He was born at Thurston Manor near Innerwick in East Lothian in 1783, the son of Robert Hunter of Thurston Manor (d.1810) and his wife Isabella Ord. The family was related to the Hunters of Hunterston.

From around 1798 he served in India then returned to Scotland to run the family estates following the death of his father.

In 1820 he was elected a Fellow of the Royal Society of Edinburgh. His proposers were Thomas Charles Hope, Sir David Brewster and Basil Hall.

In 1839 he appeared in the trial of Alexander Humphreys in his false claim to be Earl of Stirling.
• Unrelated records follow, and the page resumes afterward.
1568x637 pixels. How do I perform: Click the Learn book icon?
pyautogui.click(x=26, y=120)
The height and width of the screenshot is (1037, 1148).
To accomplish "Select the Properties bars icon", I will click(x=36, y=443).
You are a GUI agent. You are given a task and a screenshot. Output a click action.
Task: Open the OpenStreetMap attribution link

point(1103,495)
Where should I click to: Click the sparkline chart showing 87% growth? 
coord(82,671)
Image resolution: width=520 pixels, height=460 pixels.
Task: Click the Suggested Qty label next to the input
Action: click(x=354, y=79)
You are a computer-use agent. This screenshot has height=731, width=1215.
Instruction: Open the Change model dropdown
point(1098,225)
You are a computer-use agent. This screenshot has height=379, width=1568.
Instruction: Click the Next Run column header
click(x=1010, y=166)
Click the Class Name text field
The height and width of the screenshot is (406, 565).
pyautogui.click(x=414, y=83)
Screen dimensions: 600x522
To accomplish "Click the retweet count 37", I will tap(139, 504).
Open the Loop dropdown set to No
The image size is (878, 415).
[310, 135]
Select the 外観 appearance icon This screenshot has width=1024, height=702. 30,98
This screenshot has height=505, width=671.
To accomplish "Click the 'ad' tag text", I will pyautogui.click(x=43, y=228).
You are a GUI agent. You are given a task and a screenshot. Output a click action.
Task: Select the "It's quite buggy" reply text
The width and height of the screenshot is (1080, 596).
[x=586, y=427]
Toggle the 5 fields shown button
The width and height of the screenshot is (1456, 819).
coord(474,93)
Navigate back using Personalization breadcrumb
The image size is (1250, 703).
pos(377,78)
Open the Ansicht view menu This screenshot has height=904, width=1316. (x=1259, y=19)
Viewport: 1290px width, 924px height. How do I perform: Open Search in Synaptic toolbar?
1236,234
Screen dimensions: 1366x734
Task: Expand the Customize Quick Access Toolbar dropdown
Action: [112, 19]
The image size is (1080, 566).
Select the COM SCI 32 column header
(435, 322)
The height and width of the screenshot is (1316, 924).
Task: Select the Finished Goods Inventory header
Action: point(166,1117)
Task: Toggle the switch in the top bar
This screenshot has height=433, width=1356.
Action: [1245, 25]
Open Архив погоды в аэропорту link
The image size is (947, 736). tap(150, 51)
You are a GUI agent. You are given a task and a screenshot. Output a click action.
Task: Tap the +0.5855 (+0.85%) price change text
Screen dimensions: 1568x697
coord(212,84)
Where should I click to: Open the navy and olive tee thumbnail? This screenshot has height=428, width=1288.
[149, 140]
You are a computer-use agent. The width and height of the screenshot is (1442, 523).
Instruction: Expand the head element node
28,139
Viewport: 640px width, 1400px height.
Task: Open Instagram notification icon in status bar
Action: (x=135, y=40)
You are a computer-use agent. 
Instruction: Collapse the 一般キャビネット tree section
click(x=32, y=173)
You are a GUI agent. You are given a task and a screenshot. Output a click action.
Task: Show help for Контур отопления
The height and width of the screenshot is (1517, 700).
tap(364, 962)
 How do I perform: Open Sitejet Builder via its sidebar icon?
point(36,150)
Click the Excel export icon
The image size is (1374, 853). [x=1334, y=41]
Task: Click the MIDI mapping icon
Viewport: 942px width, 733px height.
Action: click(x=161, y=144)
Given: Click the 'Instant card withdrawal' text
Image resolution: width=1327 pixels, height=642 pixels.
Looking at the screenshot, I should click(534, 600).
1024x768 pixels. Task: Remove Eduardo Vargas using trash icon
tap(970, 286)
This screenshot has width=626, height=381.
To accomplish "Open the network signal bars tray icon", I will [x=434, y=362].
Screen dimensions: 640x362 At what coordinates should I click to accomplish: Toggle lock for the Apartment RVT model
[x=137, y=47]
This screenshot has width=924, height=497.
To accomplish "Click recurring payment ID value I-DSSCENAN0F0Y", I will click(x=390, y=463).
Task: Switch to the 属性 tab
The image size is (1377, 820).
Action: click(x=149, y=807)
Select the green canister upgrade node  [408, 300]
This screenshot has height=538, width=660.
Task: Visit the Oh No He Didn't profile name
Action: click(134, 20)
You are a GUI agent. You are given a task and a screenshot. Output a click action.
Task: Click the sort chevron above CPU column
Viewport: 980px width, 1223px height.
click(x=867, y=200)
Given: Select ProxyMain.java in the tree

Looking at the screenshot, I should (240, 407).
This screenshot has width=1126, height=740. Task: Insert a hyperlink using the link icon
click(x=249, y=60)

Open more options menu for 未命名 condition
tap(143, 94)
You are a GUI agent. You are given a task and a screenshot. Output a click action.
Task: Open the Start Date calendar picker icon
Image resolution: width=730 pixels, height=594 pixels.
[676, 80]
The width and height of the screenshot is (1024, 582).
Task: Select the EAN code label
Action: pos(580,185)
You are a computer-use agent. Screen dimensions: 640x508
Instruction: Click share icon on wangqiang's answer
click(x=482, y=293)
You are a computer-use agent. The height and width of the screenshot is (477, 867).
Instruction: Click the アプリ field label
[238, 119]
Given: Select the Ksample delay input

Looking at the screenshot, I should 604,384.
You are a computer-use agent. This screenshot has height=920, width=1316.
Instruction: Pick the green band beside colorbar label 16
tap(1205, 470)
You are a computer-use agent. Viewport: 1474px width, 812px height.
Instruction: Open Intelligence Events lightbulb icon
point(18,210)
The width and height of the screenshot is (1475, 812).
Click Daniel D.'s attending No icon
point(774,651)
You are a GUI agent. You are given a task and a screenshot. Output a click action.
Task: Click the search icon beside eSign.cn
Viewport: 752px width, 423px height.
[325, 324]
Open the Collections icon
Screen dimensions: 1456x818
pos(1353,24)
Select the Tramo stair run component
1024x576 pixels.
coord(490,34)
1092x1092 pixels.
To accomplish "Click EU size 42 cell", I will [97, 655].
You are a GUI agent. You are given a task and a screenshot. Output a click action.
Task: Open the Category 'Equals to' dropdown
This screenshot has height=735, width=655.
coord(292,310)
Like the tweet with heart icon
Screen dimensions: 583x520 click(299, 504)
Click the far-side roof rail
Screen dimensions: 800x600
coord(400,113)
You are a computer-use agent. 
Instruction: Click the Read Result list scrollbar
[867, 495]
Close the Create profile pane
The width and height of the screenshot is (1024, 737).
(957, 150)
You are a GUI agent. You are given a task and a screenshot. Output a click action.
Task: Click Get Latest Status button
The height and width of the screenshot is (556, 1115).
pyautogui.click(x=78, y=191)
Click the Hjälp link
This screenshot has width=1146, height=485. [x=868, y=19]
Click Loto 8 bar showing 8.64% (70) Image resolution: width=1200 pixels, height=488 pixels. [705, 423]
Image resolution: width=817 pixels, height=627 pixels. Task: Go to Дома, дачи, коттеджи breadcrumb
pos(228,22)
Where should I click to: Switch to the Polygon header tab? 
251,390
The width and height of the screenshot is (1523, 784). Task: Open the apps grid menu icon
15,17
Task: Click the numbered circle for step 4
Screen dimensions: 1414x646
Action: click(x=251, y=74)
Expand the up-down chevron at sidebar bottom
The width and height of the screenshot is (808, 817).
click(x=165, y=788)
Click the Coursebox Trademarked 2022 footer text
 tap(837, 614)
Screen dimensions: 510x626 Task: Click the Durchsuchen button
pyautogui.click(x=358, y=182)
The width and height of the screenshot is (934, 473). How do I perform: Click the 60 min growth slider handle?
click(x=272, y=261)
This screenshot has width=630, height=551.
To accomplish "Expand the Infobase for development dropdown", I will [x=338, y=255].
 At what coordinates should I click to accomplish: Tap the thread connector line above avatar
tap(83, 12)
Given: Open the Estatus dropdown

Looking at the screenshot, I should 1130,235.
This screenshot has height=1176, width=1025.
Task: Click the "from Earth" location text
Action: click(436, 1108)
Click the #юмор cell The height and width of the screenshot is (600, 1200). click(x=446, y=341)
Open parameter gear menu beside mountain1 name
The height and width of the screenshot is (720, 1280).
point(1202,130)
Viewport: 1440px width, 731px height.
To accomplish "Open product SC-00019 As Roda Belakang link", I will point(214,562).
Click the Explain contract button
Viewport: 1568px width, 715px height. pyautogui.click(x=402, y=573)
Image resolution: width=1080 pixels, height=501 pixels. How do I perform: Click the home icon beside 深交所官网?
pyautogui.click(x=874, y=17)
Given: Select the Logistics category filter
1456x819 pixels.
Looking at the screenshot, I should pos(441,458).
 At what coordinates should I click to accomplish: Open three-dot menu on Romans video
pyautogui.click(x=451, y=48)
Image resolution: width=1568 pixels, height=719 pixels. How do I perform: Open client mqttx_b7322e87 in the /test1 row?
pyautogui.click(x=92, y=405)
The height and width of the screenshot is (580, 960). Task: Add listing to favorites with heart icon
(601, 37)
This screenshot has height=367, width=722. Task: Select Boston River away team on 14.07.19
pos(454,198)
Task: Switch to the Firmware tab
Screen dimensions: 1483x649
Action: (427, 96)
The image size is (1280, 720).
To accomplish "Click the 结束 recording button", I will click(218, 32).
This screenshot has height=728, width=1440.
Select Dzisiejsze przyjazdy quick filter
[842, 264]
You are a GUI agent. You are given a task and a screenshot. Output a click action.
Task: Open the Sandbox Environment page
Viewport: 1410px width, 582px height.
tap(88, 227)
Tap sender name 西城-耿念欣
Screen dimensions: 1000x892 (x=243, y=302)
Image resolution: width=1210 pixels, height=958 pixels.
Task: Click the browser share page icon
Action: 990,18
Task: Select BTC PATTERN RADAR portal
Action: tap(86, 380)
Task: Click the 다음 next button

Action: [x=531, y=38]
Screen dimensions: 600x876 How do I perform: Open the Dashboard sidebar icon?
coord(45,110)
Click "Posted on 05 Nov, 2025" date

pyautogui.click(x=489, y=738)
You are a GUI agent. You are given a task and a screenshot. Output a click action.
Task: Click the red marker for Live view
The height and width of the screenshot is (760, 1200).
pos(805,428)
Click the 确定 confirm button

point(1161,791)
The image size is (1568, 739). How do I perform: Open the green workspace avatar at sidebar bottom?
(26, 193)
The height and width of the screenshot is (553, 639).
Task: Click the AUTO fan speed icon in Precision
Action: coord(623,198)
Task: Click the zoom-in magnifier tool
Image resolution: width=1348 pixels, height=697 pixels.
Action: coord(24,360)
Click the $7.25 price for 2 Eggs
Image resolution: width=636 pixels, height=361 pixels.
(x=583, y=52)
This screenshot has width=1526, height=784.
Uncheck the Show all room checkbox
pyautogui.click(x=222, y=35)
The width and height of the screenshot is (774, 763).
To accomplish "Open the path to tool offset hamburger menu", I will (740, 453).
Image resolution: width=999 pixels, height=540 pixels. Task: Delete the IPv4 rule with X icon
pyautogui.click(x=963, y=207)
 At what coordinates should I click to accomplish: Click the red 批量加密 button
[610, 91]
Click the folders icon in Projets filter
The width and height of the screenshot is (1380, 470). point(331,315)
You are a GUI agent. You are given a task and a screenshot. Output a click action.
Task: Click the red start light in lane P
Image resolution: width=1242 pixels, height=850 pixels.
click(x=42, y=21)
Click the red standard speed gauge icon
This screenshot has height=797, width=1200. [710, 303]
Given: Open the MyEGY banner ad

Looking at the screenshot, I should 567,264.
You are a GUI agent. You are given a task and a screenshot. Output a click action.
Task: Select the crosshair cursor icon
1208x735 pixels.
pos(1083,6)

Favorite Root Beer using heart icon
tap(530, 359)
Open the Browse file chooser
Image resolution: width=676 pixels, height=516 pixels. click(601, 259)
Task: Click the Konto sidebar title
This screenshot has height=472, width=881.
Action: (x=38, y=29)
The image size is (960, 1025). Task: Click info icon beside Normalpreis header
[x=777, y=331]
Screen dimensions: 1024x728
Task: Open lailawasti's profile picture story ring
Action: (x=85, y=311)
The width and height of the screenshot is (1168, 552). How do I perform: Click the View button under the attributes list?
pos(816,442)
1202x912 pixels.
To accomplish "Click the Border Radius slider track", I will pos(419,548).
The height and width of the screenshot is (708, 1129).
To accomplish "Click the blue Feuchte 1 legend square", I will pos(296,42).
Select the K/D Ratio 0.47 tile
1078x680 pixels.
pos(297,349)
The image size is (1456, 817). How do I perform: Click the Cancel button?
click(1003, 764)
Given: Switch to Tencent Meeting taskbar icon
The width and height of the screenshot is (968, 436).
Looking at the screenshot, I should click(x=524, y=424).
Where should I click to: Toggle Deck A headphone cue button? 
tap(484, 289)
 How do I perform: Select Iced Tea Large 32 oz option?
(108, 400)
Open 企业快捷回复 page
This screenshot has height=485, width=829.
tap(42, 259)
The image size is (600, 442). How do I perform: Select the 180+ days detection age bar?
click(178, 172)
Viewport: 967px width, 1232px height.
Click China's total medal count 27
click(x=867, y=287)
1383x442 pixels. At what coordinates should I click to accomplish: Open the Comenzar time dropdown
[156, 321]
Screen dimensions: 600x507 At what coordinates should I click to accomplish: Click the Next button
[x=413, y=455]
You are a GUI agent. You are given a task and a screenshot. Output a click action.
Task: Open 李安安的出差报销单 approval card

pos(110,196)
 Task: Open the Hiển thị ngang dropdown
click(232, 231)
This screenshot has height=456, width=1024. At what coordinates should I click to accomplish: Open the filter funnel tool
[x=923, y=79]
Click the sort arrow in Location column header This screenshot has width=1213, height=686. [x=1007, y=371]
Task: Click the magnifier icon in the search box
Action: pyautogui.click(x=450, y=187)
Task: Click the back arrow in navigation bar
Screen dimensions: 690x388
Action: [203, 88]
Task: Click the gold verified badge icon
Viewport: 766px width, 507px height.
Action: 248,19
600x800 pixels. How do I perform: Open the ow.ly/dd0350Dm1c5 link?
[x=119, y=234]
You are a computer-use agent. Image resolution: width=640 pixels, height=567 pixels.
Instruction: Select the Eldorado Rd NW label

At this time he is listed under the address of his Edinburgh townhouse: 10 Moray Place.

He died in Leamington (where the family held a second estate) on 3 December 1844. He is buried in Innerwick in East Lothian with his family. His will is held in the National Archive at Kew.

==Family==
He was married to Elizabeth Jennings. They had seven children: four boys and three girls.

- James William Hunter of Thurston Manor (1812-1879)(s.p.)
- Robert Francis Hunter (1815-1855) Major of 71st Highland Light Infantry regiment. Killed at Kertch in the Crimean War.
- Richard (1816-1885) Colonel in the Honorable East India Company's 7th Madras Cavalry. (Succeeded his brother at Thurston.)
- John Alexander Hunter (1820-1848).
- Isabella Hunter (b.1813)
- Sarah Elizabeth (b.1819).
- Margaret Eleanor (b.1824)

Their daughter Sarah Elizabeth is said to have married George Seton of Careston FRSE.

He was distant cousin to Very Rev Andrew Hunter FRSE.